I wrote a little about this in my previous posts with intro to Spartacus PWA and features of Spartacus.
❌ Extensive outlets usage
Using outlets is one means to customize Spartacus. It’s quick and easy but it has a long list of drawbacks at the same time. The list includes:
- Outlets are not editable via the CMS
- They may cause performance issues
- They may lead to dirty code
- Might be difficult to maintain and error-prone
I’m not saying that you shall not use outlets at all. They are in Spartacus for a reason. Just think about their limitations and consider other solutions like component mapping.

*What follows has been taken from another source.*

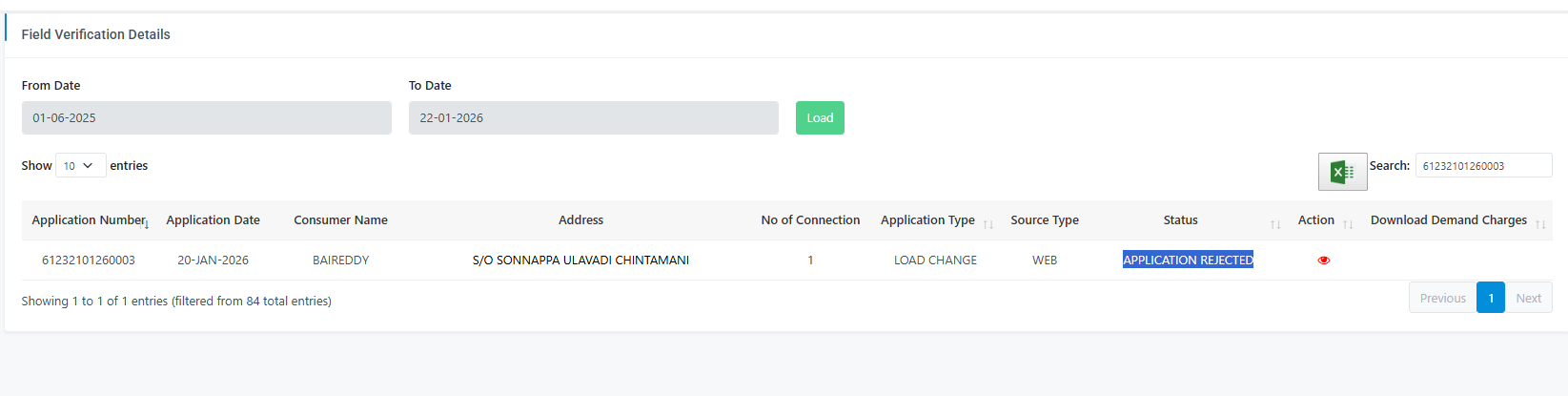Select page 1 in pagination

pos(1490,298)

❌ Using the wrong recipe module
Spartacus provides so-called recipe modules. B2cStorefrontModule is currently the most popular. It provides a base implementation for a B2C store and most examples that can be found on the internet use it. It is a perfect fit if you’re planning to implement a simple store and you can re-use most of the built-in functionality. However, if you plan to make some deeper customizations, you should consider using another module like StorefrontModule or even StorefrontFoundationModule. Choosing an appropriate recipe module can result in performance improvements, more control over the codebase, and a cleaner code.
❌ Forgetting about SSR
When you start developing your front end, it is easy not to take Server Side Rendering into account. The problem is that if you want to turn SSR on later in the development, it turns out that it doesn’t work well. The reason is that we might have developed components that break SSR. After doing so, it is difficult to find which they are. I suggest looking at the Server Side Rendering Coding Guidelines and at least mark parts of code that might affect SSR.
❌ Reinventing the wheel
Before you start implementing a feature, it is worth checking whether Spartacus supports it out of the box or it has it on its roadmap. The less code you maintain by yourself the better. Documentation has some gaps and not everything is documented but, fortunately, there’s a Spartacus community slack channel where you can ask questions. Alternatively, you can contact us directly and schedule a consultation.

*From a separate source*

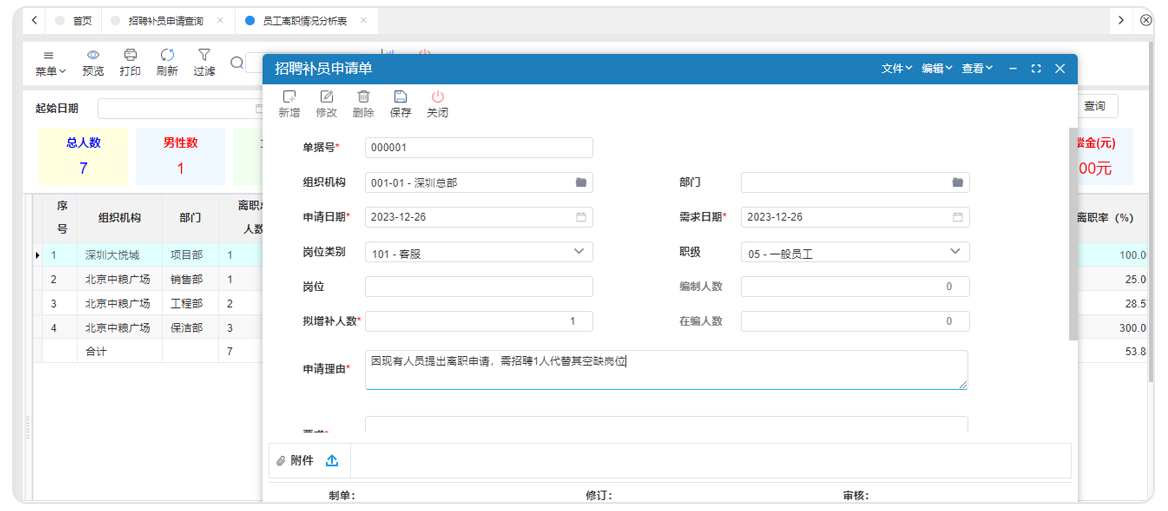Open the 申请日期 calendar picker

[581, 217]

Is that all you should be careful about in Spartacus development?
No, these are only a few examples of some generic mistakes. Some more specific ones might appear in particular solutions. If you want to avoid them, head to the next section of this article.
How to support your SAP Spartacus project?

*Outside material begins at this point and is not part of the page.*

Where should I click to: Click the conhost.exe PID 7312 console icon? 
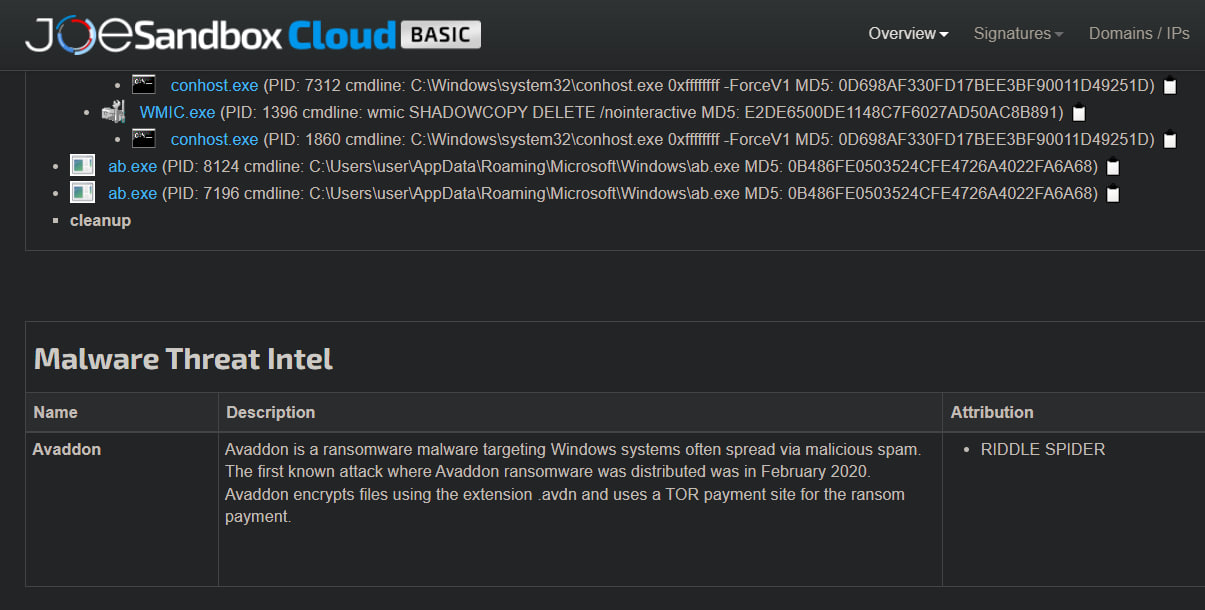click(144, 85)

Spartacus Code Audit and Upskilling
Divante can audit your storefront solution and give you recommendations on how to improve it. Afterward, we can prepare an upskilling workshop based on our findings (obviously, this is an online workshop right now). Take a look at our sample code audit report:
This section describes some general recommendations that could be applied globally in the project.
1. Project structure
Most of the project is well structured. It’s well modularized. However, the wishlist module could be modularized even more. Modularization makes project maintenance easier and can improve performance when lazy loading is enabled.
1. [Medium Impact] Split the wishlist module into smaller submodules.
2. Outlets usage
MyProfile feature is implemented using outlets. It seems that cmsComponent mapping would be a better choice here.
Outlets are good for replacing existing components that appear on many pages. Component mapping is better to replace more specific components.
In the current setting, ProfileDetailsOverviewComponent (for example) is loaded on every page but not every page has an AccountDetailsOverviewComponent outlet. This slows down the initial page load as the component gets initialized at that time.
1. [High Impact] Use mapping instead of outlets for the given components:
3. B2cStorefrontModule usage
B2cStorefrontModule is a starter storefront for B2C implementations. It could be customized easily using configuration and outlets. However, when a project grows and is highly customized, it might be more efficient to use StorefrontModule instead. This way we can have finely grained imports of Spartacus parts.
1. [High Impact] Consider whether it’s beneficial to migrate from B2cStorefront to StorefrontModule.
In our code audits, we focus on different areas like code quality, performance, security, UI/UX, and SEO so that you get a comprehensive overview of your whole eCommerce solution. Besides that, we can take a look at the future plans of your solution and align them with the Spartacus Roadmap.
I think that pointing out mistakes without giving advice has limited value. That’s why we propose an upskilling workshop which aims to future-proof the development team.